Top of Records shown

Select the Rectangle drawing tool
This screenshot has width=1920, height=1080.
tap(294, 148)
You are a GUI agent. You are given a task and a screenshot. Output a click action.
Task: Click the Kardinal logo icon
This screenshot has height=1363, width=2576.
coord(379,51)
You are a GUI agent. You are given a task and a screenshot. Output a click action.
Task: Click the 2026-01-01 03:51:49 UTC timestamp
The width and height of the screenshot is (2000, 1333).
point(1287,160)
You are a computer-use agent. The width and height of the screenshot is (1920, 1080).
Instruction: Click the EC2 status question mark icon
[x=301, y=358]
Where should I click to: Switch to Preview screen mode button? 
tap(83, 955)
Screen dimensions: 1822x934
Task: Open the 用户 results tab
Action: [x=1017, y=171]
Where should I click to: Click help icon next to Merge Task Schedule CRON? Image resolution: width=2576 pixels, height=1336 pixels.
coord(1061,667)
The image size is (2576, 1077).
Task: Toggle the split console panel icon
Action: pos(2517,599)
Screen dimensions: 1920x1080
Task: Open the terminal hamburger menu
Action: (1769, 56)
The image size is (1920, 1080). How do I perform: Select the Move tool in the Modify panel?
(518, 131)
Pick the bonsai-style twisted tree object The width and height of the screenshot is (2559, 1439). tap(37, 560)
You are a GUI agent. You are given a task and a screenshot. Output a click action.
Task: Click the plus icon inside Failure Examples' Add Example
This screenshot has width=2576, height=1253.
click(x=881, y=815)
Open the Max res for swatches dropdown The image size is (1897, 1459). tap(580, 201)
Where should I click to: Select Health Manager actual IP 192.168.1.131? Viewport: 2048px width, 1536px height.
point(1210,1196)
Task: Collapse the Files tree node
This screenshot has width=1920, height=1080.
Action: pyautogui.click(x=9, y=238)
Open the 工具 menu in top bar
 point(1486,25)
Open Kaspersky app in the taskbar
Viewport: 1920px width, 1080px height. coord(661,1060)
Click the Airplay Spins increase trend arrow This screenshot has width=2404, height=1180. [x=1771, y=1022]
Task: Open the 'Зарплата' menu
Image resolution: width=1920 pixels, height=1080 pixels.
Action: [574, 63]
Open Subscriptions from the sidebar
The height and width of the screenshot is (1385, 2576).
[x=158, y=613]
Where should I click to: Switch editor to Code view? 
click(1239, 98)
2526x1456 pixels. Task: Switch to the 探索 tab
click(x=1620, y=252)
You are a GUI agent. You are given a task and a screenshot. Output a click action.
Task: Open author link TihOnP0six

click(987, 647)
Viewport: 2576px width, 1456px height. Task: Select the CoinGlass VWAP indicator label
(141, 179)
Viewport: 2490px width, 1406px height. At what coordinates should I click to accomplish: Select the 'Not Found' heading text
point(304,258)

Bottom of Records shown

• [Description of the task]:
Repeat each record word for word.

• [Solved problem]:
Select the Rectangle drawing tool
This screenshot has width=1920, height=1080.
tap(294, 148)
You are a GUI agent. You are given a task and a screenshot. Output a click action.
Task: Click the Kardinal logo icon
This screenshot has height=1363, width=2576.
coord(379,51)
You are a GUI agent. You are given a task and a screenshot. Output a click action.
Task: Click the 2026-01-01 03:51:49 UTC timestamp
The width and height of the screenshot is (2000, 1333).
point(1287,160)
You are a computer-use agent. The width and height of the screenshot is (1920, 1080).
Instruction: Click the EC2 status question mark icon
[x=301, y=358]
Where should I click to: Switch to Preview screen mode button? 
tap(83, 955)
Screen dimensions: 1822x934
Task: Open the 用户 results tab
Action: [x=1017, y=171]
Where should I click to: Click help icon next to Merge Task Schedule CRON? Image resolution: width=2576 pixels, height=1336 pixels.
coord(1061,667)
The image size is (2576, 1077).
Task: Toggle the split console panel icon
Action: pos(2517,599)
Screen dimensions: 1920x1080
Task: Open the terminal hamburger menu
Action: (1769, 56)
The image size is (1920, 1080). How do I perform: Select the Move tool in the Modify panel?
(518, 131)
Pick the bonsai-style twisted tree object The width and height of the screenshot is (2559, 1439). tap(37, 560)
You are a GUI agent. You are given a task and a screenshot. Output a click action.
Task: Click the plus icon inside Failure Examples' Add Example
This screenshot has width=2576, height=1253.
click(x=881, y=815)
Open the Max res for swatches dropdown The image size is (1897, 1459). tap(580, 201)
Where should I click to: Select Health Manager actual IP 192.168.1.131? Viewport: 2048px width, 1536px height.
point(1210,1196)
Task: Collapse the Files tree node
This screenshot has width=1920, height=1080.
Action: pyautogui.click(x=9, y=238)
Open the 工具 menu in top bar
 point(1486,25)
Open Kaspersky app in the taskbar
Viewport: 1920px width, 1080px height. coord(661,1060)
Click the Airplay Spins increase trend arrow This screenshot has width=2404, height=1180. [x=1771, y=1022]
Task: Open the 'Зарплата' menu
Image resolution: width=1920 pixels, height=1080 pixels.
Action: [574, 63]
Open Subscriptions from the sidebar
The height and width of the screenshot is (1385, 2576).
[x=158, y=613]
Where should I click to: Switch editor to Code view? 
click(1239, 98)
2526x1456 pixels. Task: Switch to the 探索 tab
click(x=1620, y=252)
You are a GUI agent. You are given a task and a screenshot. Output a click action.
Task: Open author link TihOnP0six

click(987, 647)
Viewport: 2576px width, 1456px height. Task: Select the CoinGlass VWAP indicator label
(141, 179)
Viewport: 2490px width, 1406px height. At what coordinates should I click to accomplish: Select the 'Not Found' heading text
point(304,258)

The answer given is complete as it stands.